Dans cette tribune que vous propose LaPrunelleRDC.info, Josaphat Musamba revient sur des méthodes de Tshisekedi et des Tshisekedistes pour conserver le pouvoir, en voulant « à tout prix » imposer la seule volonté du Président de la République, au détriment d’autres institutions. Pourtant, rappelle ce citoyen congolais, ces pratiques avaient été fortement dénoncées par le camp Tshisekedi alors dans l’opposition. (Tribune).

« Bukalenga bwetu » : Tshisekedi, Tshisekedistes et néo-patrimonialisme à Kinshasa

Le 24 janvier 2019, Felix Antoine Tshisekedi accédait à la tête de l’Etat en prenant la tête de l’Institution Président de la République. Dans son discours, en marge des éloges taris à son prédécesseur devenu son coalisé, il a annoncé des reformes dont l’Etat de droit et le Peuple d’abord. Dans le parcours commun, les luttes internes et blocages ne lui ont permis d’amorcer des reformes, ainsi le chef de l’Etat décida de la rupture d’avec le FCC.

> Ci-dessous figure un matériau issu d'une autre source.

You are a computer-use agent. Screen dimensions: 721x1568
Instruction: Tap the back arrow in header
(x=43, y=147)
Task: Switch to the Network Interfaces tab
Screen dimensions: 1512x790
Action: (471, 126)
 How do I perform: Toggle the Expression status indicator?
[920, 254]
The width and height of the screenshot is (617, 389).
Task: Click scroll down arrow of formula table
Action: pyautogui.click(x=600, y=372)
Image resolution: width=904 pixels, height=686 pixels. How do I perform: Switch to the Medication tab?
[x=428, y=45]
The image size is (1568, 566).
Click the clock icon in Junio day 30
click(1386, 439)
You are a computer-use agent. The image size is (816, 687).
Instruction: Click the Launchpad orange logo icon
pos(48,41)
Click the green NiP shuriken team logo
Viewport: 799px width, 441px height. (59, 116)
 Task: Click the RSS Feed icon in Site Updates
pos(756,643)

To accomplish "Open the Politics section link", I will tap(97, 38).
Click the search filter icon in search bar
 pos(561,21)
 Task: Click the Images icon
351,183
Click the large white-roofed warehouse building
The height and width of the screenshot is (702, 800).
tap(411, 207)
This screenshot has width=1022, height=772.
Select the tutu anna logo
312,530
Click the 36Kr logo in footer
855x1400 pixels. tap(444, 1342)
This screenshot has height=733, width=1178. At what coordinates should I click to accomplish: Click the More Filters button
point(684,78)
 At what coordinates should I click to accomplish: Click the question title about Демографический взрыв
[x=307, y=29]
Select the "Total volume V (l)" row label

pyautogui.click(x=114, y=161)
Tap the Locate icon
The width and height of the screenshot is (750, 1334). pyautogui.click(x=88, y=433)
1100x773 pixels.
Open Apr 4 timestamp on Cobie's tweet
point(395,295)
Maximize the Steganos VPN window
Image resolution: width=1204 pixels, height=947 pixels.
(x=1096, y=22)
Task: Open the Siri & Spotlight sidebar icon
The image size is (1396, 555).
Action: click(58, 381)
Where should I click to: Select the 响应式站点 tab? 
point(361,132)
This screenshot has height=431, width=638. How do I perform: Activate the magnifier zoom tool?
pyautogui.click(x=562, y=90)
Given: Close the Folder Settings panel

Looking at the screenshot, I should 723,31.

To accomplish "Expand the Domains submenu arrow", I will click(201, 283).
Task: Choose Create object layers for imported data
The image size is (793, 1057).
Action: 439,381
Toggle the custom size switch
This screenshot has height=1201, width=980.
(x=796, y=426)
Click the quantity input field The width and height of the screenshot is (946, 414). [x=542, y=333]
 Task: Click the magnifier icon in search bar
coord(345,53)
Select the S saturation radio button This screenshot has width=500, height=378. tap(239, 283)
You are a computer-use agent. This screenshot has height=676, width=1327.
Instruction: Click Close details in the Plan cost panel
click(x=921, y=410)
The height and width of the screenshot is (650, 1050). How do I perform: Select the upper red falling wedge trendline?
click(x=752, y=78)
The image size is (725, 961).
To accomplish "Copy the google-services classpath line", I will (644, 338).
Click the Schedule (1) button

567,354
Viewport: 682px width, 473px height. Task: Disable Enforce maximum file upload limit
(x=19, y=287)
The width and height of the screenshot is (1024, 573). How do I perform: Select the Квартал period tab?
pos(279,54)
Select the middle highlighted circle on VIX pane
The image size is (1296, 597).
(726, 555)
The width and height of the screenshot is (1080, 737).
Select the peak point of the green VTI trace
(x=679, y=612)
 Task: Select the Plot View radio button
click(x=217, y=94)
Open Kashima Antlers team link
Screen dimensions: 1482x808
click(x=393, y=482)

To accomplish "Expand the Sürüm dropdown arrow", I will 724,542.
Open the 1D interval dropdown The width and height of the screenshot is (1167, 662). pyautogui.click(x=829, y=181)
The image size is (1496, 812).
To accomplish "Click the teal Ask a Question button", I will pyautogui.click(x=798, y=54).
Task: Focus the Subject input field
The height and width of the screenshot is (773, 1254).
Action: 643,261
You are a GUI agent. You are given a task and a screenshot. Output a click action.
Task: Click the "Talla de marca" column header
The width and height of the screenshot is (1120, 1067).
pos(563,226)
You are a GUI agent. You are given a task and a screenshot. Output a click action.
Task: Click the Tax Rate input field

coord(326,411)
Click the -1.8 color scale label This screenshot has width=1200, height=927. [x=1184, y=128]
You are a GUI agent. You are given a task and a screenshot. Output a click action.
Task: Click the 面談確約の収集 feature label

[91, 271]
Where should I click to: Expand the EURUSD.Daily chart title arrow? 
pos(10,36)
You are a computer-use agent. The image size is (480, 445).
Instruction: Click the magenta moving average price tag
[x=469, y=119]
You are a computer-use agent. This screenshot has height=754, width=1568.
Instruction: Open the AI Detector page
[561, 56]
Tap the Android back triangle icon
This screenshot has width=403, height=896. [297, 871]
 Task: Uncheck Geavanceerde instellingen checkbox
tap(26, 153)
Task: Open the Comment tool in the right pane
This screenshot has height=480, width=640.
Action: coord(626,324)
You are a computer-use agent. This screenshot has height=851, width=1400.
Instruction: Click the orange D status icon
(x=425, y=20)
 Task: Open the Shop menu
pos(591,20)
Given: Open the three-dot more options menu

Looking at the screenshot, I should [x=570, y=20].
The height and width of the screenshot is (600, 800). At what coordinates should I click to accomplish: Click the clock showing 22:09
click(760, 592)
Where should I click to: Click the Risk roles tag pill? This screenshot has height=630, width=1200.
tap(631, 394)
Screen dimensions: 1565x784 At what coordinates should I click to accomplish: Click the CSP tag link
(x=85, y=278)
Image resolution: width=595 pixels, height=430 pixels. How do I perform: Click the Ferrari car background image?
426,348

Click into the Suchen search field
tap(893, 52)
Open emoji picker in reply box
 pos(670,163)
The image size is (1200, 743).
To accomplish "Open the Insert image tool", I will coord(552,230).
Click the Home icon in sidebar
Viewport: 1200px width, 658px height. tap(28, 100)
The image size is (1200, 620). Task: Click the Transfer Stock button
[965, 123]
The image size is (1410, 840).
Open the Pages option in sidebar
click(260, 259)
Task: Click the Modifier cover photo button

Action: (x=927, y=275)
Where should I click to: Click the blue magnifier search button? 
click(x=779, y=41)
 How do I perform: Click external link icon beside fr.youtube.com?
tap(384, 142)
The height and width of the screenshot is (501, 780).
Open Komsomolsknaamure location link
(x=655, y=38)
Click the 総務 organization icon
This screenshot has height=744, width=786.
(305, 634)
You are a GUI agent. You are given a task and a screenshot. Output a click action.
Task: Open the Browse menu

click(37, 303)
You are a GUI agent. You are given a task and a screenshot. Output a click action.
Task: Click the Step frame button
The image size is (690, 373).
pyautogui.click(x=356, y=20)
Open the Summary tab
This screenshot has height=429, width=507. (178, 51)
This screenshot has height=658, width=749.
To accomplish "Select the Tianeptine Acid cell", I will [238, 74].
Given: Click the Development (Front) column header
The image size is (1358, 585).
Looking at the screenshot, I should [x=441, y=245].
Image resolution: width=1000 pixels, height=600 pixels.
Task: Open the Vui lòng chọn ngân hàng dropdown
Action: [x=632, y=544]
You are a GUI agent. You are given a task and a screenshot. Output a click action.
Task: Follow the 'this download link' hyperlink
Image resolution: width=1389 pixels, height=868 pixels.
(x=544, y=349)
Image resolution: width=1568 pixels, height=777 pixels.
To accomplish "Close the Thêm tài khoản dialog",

Les faits ont permis de voir des pratiques contrastant avec les credo démocratiques alors que le camp présidentiel reproduisait des pratiques Kabilistes tout en les légitimant dans la constitution. Profitant d’un contrôle effectif du parlement et hautes juridictions nationales, exigeant loyauté envers le chef de l’Etat contre avantages, la démocratie tant vantée par le parti présidentiel a tourné au néo – patrimonialisme. En étudiant le néo-patrimonialisme et démocraties africaines, Sigman et Lindberg (2017) définissent le néo-patrimonialiste en ces termes « (…) regime as one includes clientelism, presidentialism and the use of public resources for private/political benefits ». Ce blog vise à démontrer les pratiques néo-patrimonialistes au pouvoir exécutif qui sont devenues comme des normes courantes, déconstruire l’argument dominant qui considère l’institution Président de la République comme le centre de tous les pouvoirs dans un État moderne comme la RD Congo.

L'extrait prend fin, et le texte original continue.